Look through the data below and, wherever a line carries the word "coordinates", please copy that line.

━━━━━ DATA EXTRACTS

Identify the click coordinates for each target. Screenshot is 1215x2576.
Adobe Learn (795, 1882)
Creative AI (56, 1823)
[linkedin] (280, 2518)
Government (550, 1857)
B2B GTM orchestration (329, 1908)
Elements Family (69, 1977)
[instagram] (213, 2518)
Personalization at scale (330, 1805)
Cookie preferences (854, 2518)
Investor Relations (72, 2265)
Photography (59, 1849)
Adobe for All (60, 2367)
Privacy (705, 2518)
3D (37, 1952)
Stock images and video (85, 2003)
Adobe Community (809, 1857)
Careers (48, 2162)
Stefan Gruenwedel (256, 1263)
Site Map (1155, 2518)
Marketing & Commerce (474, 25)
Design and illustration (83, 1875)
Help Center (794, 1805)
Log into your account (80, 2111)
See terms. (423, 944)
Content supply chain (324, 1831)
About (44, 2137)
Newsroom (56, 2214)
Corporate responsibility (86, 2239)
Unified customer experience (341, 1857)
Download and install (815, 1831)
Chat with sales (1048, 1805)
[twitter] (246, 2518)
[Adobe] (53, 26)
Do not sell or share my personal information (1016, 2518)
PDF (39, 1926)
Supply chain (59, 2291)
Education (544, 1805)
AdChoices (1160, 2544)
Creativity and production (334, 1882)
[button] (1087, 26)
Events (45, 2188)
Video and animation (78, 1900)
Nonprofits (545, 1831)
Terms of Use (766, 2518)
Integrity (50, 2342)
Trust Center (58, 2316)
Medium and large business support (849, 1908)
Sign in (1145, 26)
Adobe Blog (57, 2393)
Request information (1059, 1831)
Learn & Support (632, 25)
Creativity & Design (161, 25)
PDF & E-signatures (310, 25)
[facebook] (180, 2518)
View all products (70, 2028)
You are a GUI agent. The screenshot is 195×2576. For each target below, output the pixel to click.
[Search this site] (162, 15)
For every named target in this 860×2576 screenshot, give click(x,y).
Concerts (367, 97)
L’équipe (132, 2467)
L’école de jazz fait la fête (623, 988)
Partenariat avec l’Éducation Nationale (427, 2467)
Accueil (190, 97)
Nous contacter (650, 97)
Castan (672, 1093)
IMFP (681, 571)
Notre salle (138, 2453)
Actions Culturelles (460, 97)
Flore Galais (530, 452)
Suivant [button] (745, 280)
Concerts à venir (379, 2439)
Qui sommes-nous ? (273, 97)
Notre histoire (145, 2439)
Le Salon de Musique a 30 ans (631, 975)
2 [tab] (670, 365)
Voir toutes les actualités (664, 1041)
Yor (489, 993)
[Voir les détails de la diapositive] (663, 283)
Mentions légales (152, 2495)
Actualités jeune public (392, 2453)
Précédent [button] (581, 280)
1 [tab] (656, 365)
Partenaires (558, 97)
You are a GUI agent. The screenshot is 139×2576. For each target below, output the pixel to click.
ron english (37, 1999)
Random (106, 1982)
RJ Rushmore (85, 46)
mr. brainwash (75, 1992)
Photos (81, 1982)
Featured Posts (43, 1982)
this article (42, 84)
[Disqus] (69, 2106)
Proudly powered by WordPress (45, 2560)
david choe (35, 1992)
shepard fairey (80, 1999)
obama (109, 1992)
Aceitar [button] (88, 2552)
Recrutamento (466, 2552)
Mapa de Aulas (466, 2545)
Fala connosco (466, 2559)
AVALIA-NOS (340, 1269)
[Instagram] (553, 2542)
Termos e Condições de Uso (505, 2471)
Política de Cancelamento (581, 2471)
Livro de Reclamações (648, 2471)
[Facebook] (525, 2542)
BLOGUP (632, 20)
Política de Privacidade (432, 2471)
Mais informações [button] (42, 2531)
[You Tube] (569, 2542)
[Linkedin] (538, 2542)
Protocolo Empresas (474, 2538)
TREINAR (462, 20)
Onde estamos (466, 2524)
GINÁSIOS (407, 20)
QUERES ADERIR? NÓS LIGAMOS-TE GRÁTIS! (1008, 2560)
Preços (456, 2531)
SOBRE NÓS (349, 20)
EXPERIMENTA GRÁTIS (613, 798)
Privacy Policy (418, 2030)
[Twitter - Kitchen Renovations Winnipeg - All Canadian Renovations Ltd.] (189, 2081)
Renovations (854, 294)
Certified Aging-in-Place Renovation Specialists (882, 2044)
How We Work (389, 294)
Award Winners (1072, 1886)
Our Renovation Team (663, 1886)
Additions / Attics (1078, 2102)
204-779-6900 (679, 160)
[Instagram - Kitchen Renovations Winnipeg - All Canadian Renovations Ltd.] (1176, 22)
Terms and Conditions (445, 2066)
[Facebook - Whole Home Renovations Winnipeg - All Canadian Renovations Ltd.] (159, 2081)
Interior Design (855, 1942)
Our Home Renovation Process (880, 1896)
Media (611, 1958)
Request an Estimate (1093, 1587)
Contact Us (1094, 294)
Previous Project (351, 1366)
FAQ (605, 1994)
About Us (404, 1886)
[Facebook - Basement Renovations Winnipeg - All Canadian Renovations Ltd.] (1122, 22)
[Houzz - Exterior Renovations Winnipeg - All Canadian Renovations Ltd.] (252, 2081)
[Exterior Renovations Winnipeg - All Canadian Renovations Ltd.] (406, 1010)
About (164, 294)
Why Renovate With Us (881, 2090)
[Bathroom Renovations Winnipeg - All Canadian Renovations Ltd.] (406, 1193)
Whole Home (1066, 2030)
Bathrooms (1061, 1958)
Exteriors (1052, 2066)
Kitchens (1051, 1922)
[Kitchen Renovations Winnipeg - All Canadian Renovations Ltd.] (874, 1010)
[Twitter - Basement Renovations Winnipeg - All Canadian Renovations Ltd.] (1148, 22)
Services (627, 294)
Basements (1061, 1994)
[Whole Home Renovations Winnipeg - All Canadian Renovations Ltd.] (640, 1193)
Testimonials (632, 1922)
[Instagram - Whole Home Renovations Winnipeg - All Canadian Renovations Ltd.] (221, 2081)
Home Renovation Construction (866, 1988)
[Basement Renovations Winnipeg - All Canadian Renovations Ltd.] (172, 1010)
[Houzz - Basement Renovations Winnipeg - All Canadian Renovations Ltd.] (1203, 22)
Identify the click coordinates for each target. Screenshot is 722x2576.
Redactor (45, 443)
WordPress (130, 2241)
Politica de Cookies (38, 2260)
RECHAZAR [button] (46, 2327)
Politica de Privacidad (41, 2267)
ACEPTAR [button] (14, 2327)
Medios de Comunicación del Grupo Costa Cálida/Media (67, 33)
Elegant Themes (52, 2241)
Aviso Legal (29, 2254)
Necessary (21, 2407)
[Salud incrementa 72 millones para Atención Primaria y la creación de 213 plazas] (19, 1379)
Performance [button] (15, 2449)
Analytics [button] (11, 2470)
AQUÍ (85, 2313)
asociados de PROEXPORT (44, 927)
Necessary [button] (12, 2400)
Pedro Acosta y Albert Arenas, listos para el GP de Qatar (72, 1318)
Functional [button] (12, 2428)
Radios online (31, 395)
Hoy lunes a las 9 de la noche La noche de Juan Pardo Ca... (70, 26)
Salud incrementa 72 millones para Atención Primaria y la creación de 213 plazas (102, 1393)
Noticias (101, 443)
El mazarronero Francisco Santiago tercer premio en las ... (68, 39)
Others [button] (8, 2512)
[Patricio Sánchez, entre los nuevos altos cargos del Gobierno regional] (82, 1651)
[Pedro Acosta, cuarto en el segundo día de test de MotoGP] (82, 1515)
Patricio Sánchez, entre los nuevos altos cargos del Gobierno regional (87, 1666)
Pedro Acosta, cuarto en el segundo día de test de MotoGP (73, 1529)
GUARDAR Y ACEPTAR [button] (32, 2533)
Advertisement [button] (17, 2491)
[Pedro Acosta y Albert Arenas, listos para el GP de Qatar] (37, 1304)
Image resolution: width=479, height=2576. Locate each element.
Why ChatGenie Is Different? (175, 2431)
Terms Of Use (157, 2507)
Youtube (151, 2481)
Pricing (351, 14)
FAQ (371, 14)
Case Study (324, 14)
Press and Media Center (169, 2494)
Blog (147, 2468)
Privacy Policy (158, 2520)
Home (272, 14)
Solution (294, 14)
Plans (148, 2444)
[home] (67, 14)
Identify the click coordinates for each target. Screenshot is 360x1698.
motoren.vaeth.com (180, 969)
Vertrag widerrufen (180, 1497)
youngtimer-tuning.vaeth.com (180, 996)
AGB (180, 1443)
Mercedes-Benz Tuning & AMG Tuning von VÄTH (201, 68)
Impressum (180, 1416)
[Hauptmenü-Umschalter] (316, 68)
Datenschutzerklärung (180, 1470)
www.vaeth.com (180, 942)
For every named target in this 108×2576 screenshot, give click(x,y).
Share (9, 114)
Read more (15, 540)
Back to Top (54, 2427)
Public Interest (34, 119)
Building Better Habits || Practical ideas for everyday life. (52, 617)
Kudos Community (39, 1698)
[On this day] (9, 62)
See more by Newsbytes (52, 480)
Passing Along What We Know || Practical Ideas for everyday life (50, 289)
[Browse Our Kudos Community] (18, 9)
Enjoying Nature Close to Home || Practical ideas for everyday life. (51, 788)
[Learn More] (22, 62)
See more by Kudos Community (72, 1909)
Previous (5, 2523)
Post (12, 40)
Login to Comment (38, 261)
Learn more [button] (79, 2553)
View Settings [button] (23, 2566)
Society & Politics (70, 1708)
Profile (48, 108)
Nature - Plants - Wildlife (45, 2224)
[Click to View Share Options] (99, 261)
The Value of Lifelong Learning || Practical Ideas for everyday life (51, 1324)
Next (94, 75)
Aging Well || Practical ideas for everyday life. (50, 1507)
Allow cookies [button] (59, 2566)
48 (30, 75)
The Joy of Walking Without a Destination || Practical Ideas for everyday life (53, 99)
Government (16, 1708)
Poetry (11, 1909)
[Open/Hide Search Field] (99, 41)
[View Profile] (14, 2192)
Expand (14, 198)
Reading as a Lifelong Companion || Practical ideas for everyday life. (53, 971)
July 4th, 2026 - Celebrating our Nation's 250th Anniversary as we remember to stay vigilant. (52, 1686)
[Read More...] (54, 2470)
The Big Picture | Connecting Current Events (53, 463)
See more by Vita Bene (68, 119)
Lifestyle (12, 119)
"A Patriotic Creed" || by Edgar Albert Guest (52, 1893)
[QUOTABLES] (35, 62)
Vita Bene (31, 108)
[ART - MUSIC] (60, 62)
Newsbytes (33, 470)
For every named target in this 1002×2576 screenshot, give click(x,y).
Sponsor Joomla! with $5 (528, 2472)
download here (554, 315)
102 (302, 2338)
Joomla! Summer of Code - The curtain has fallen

━━━━━━━━━━

RESPONSE TO THE EXERCISE:
Identify the click coordinates for each target. Screenshot is 1215x2576.
Identify the click coordinates for each target. Screenshot is 722x2576.
Identify the click coordinates for each target. Screenshot is 360x1698.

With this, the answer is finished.